Work to be completed - The expected output is each line in the data below that includes the string "This".

====== Listed entries ======

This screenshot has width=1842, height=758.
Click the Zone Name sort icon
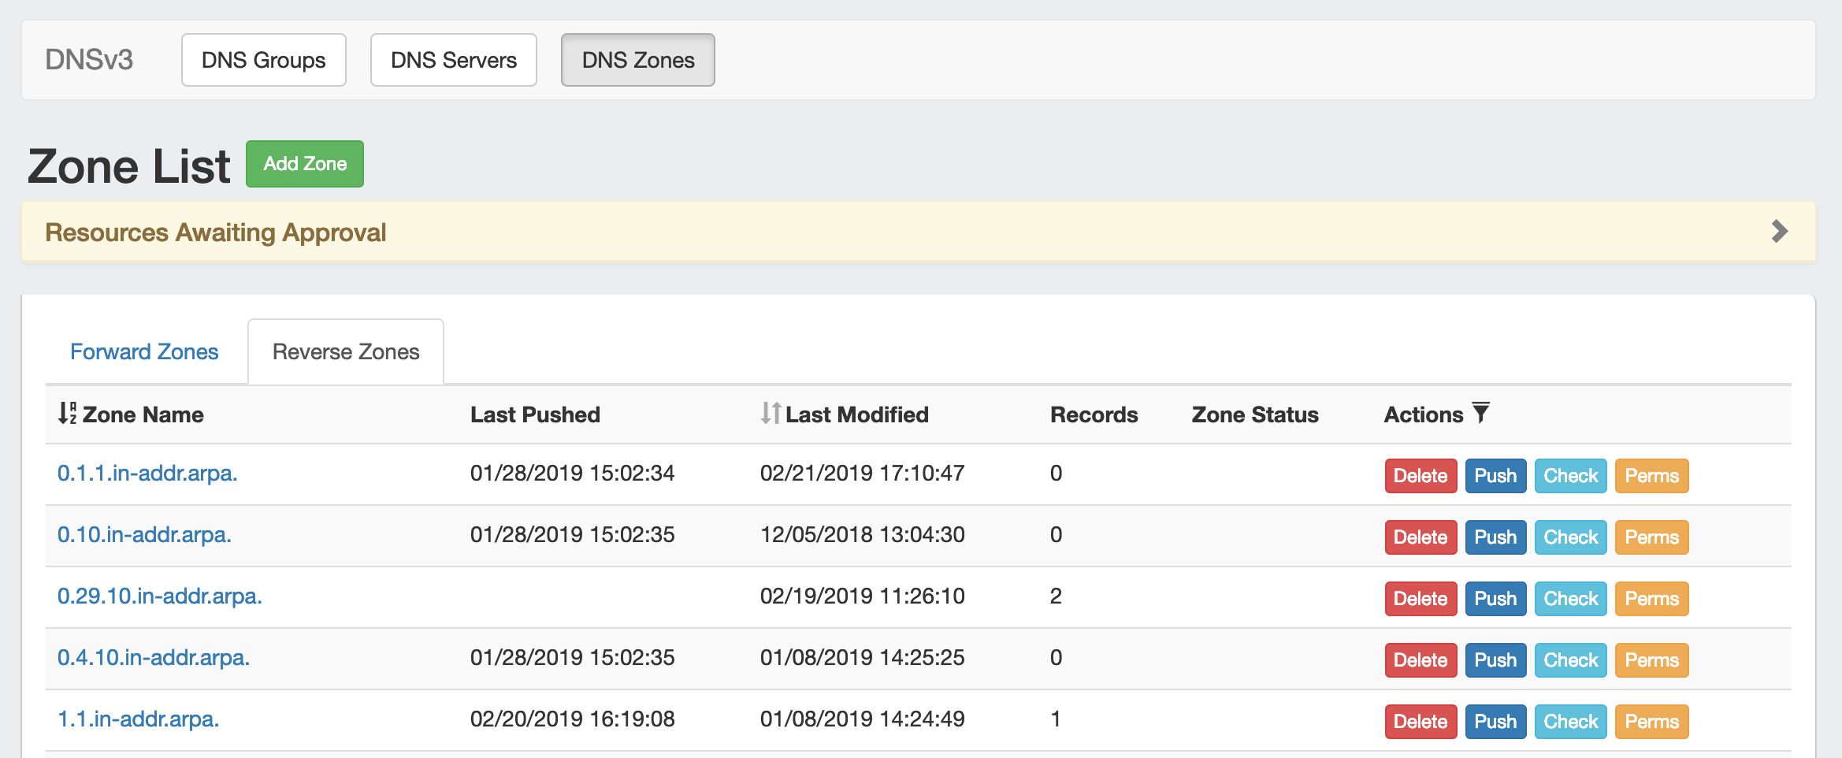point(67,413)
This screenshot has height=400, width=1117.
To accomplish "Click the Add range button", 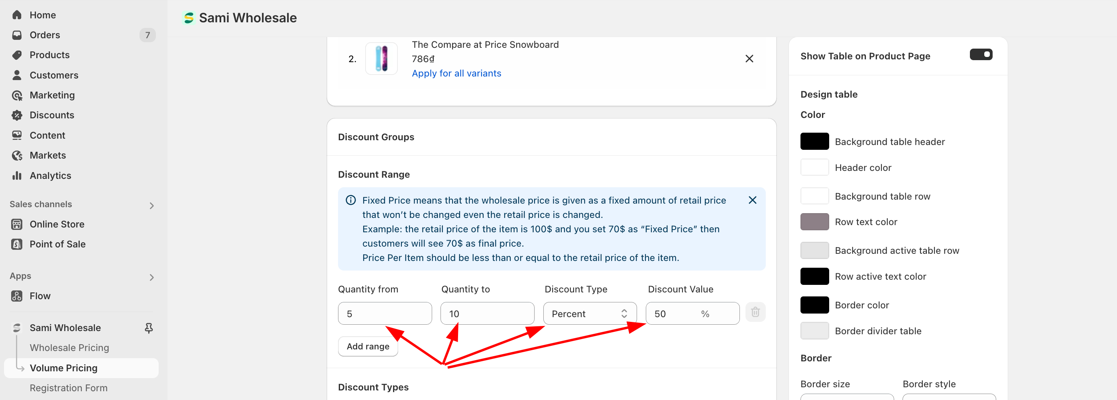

======

Expected output -
This screenshot has width=1842, height=758.
This screenshot has height=400, width=1117.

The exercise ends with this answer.